[Dataset excerpts]

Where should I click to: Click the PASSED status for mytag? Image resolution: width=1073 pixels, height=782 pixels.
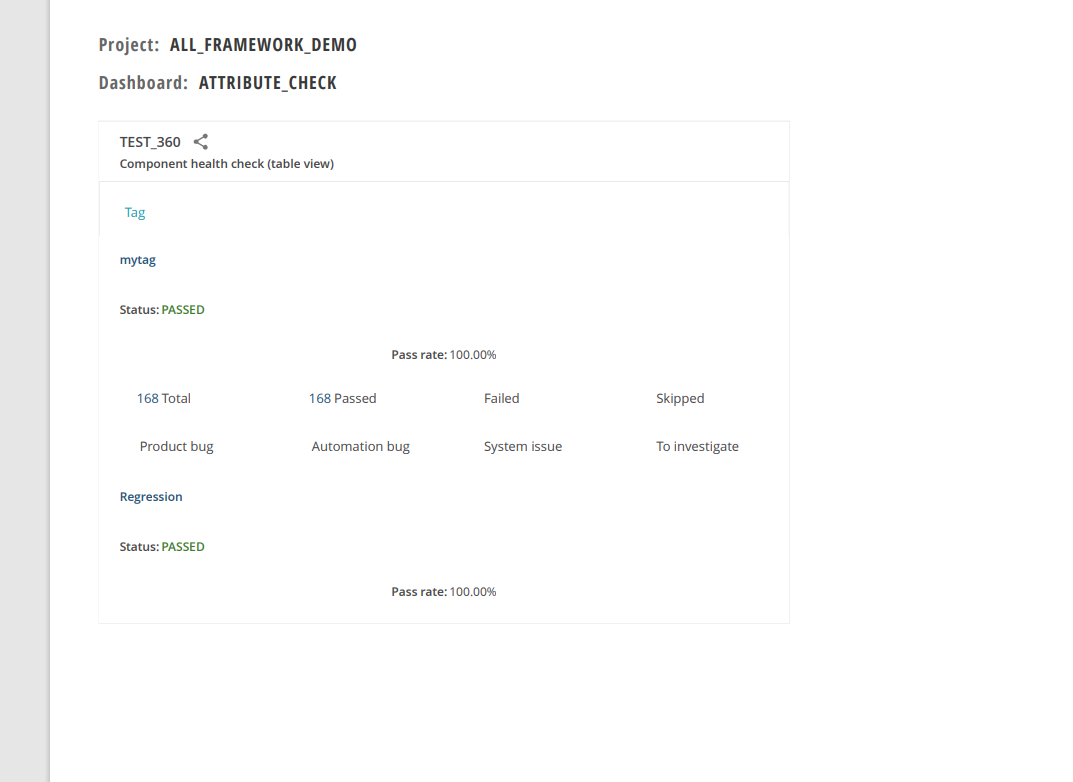click(183, 309)
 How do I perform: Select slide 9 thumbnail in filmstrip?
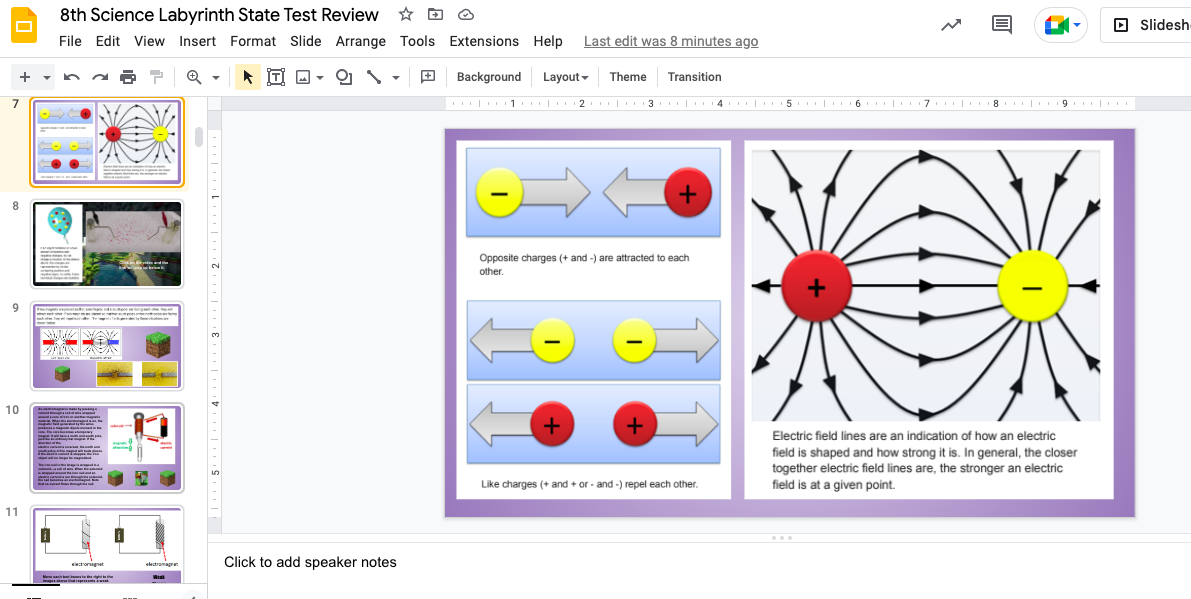(108, 346)
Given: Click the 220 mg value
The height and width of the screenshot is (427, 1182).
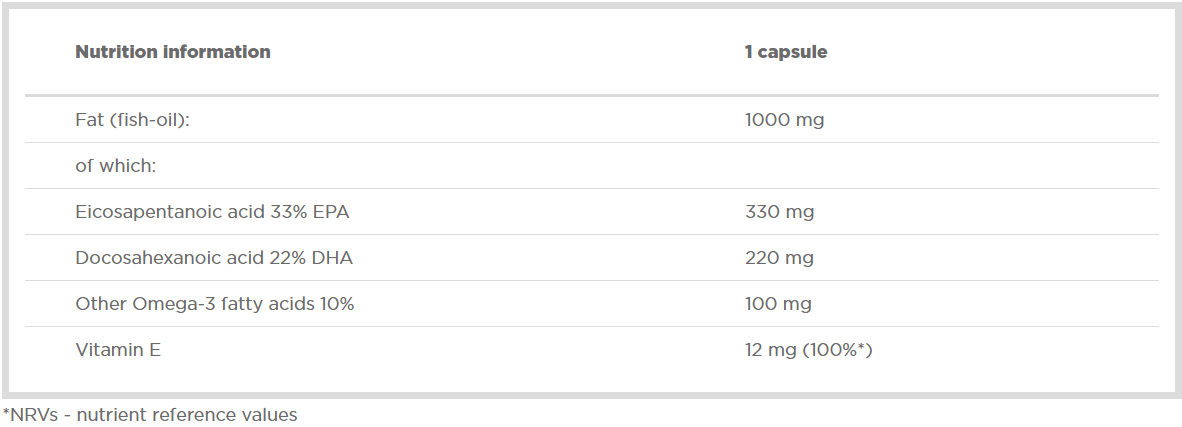Looking at the screenshot, I should (779, 258).
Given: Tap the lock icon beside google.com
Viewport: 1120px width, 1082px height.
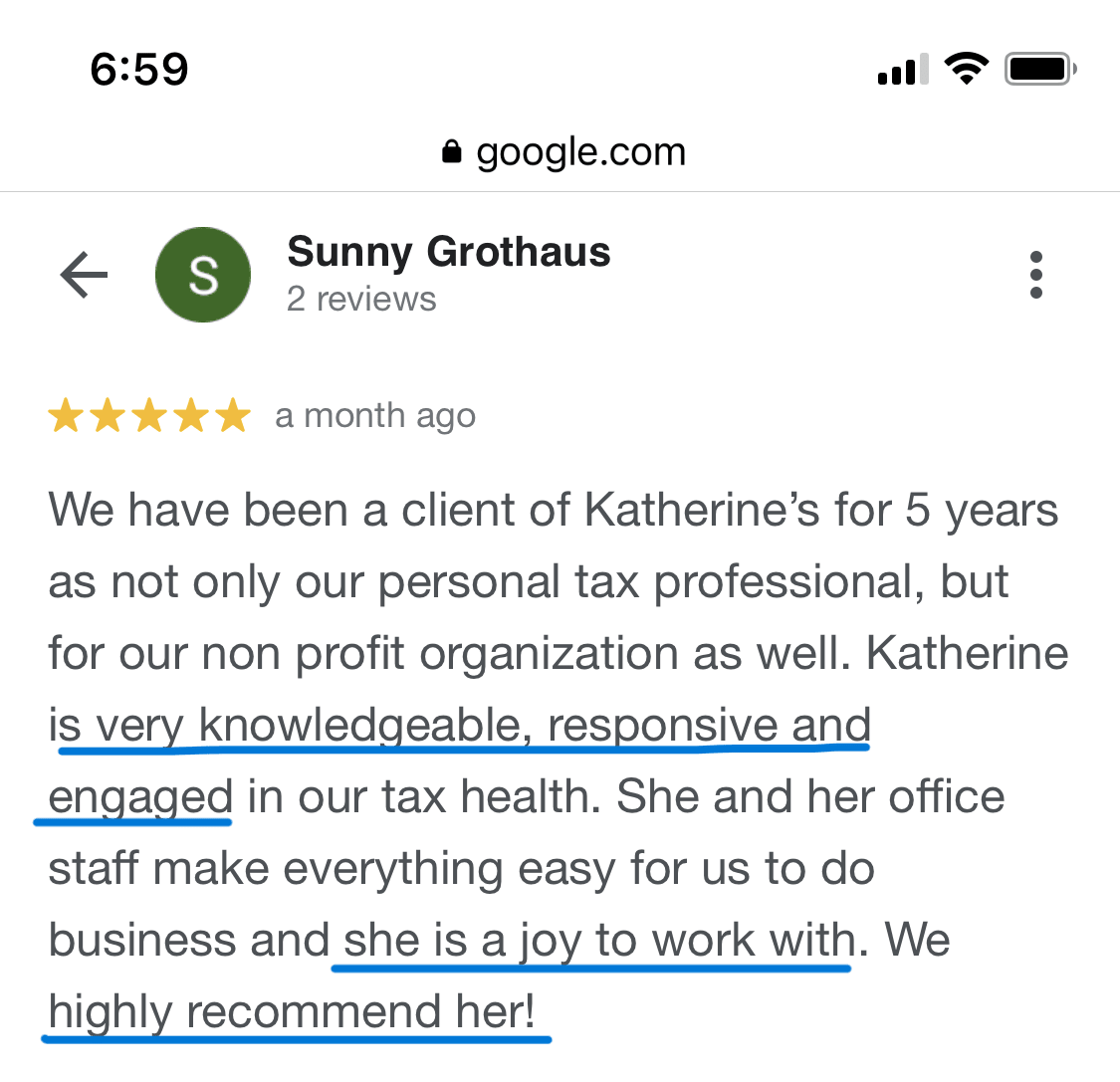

[/Dataset excerpts]

Exercise aim =
Write out the whole listing again, exactly, with no pictures.

Written answer =
Where should I click to: Click the PASSED status for mytag? Image resolution: width=1073 pixels, height=782 pixels.
click(183, 309)
 How do I perform: Select slide 9 thumbnail in filmstrip?
(108, 346)
Given: Click the 220 mg value
The height and width of the screenshot is (427, 1182).
Looking at the screenshot, I should (779, 258).
Given: Tap the lock icon beside google.com
Viewport: 1120px width, 1082px height.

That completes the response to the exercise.